- Instructions to follow
The result should hold only the lines from the one with "Tap the Aesthetic Vibes bio line" through the final line of the data below, transcribed exactly, pictures left out.

[Start of section]

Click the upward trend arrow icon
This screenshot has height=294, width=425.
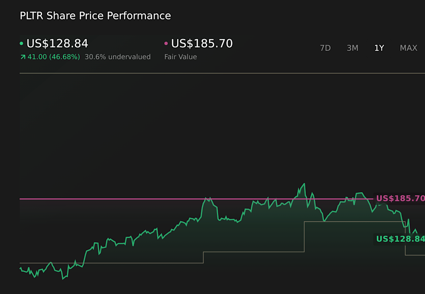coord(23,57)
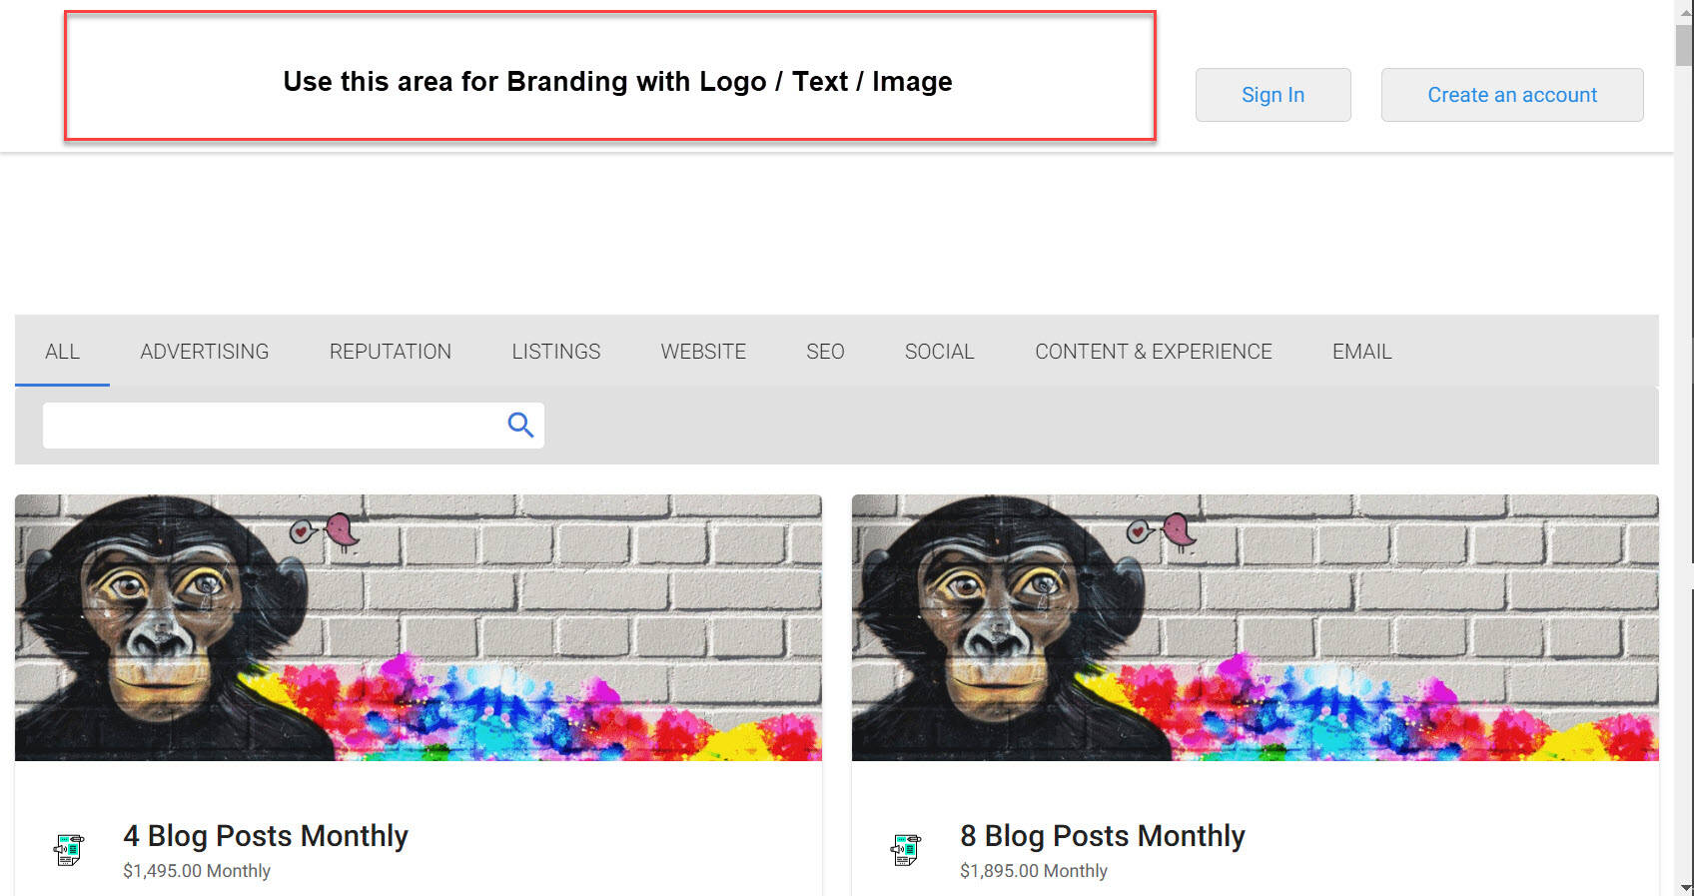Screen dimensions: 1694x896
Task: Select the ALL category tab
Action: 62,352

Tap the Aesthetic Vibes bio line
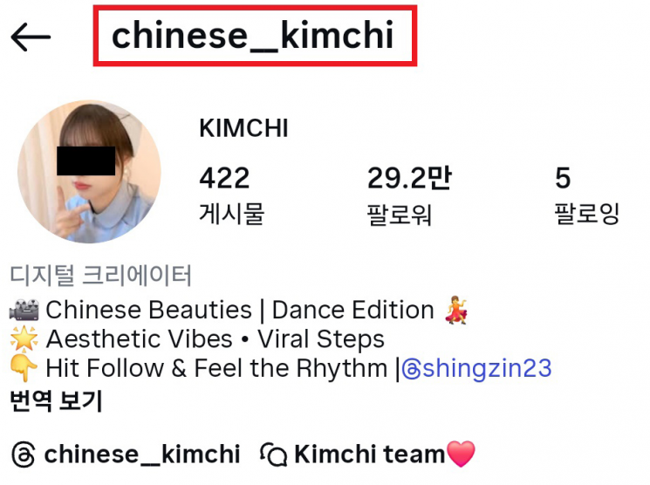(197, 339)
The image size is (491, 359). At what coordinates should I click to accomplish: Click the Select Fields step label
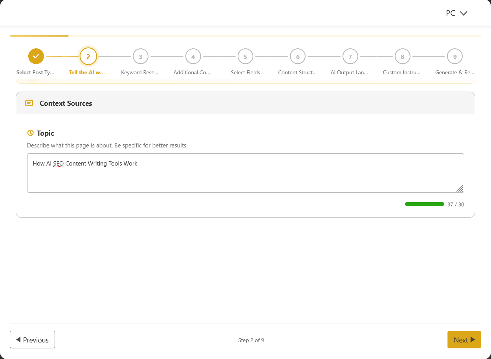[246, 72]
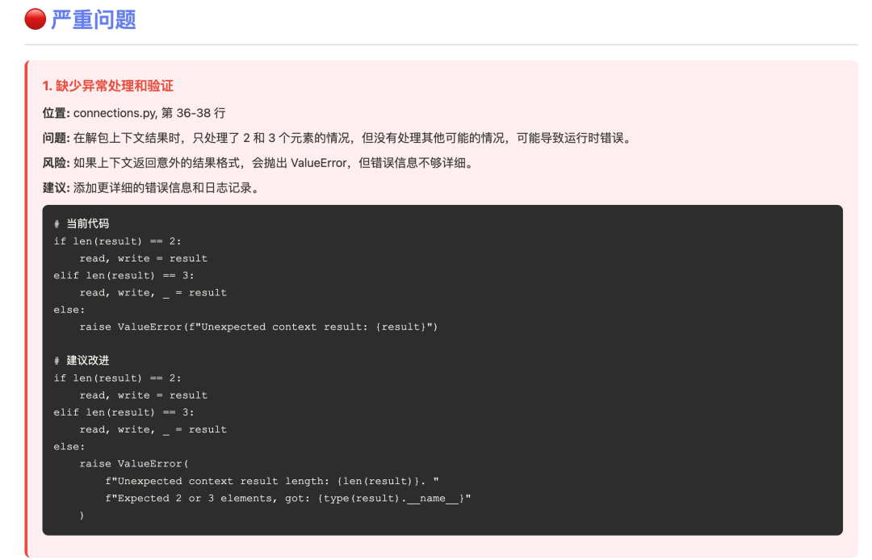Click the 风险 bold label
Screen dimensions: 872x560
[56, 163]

[End of section]

- Result for this exercise
Tap the Aesthetic Vibes bio line
(197, 339)
The image size is (491, 359). At what coordinates should I click to accomplish: Click the Select Fields step label
[246, 72]
Click the 风险 bold label
Screen dimensions: 872x560
[56, 163]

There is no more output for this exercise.